McFarland was a member of the Illinois State Medical Society; Morgan County Medical Society, Brainard District Medical Society, the Capital Medical Society, and the American Medical Society. She was also a member and secretary of the Illinois Queen Isabella Medical Association.

==Personal life==
On June 10, 1896, McFarland married Vincent Carroll Cromwell, in Jacksonville, Illinois. They lived at Cromwell place in Lexington, Kentucky, until his death in 1899. On January 2, 1901, also in Jacksonville, she married J. Thompson Sharpe of Port Elizabeth, New Jersey, whose father and grandfather were both physicians. After his marriage, J. Sharpe became the business manager of the Oak Lawn Sanitarium. McFarland had two sons: Vincent Carroll Cromwell, born August 25, 1897; and Maskell McFarland Sharpe, born January 6, 1902.

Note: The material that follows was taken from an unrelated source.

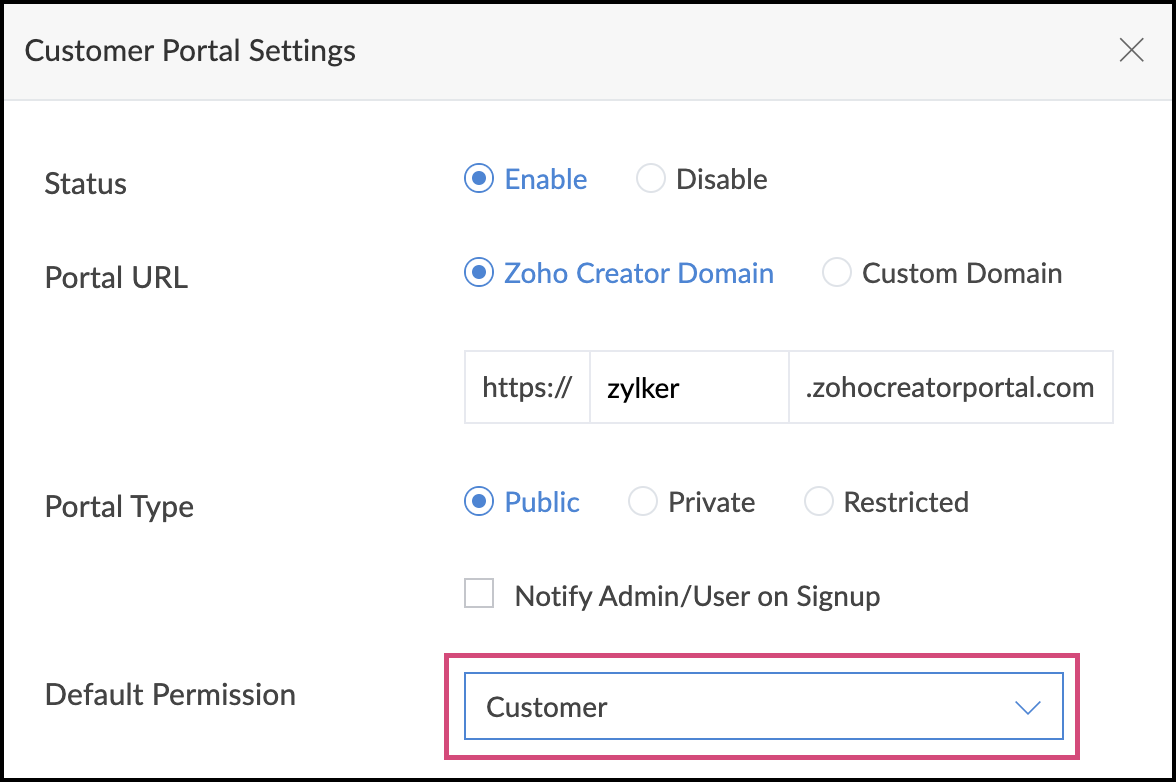Tick the Notify Admin/User on Signup checkbox
This screenshot has height=782, width=1176.
[480, 595]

McFarland was a member of the Rector's Aid Society, the Home Economics Club, and the Country Club, as well as an honorary member of “The Fortnightly.” She was also a Colonial Dame and a Daughter of the American Revolution. In religion, she affiliated with the Trinity Episcopal Church.

==Style and themes==
McFarland read a paper, "The Lunacy Law of Illinois", at the Annual Meeting of the Illinois State Medical Society in 1893. The Journal of the American Medical Association reported on it, saying:—
McFarland strongly condemned the existing law, and called attention to the fact that many insane patients who might be easily cured if placed in an asylum at an early stage of the disease were rendered incurably insane through the delay, and the excitement connected with their commitment. She paid her respects to the sensational newspaper reporter who gets committed to an insane asylum for the purpose of writing up alleged abuses. She made a strong plea for a new law which should be more humane in its conditions. Her conclusions are: that the provisions of the present law relating to the commitment of patients to hospitals for the insane seem to be based on the theory that insanity is a crime rather than a disease. That strict forms of legal commitment are followed by a diminution of recent cases and a disproportionate increase of the chronic class, and an increasing tendency to look upon hospitals for the insane as places of illegal detention. That every State should have a law empowering judges to send patients to insane asylums for observation in case of doubt of their sanity. That voluntary commitment should be provided for by the law. That the lunacy law of New York should be adopted by the Illinois legislature.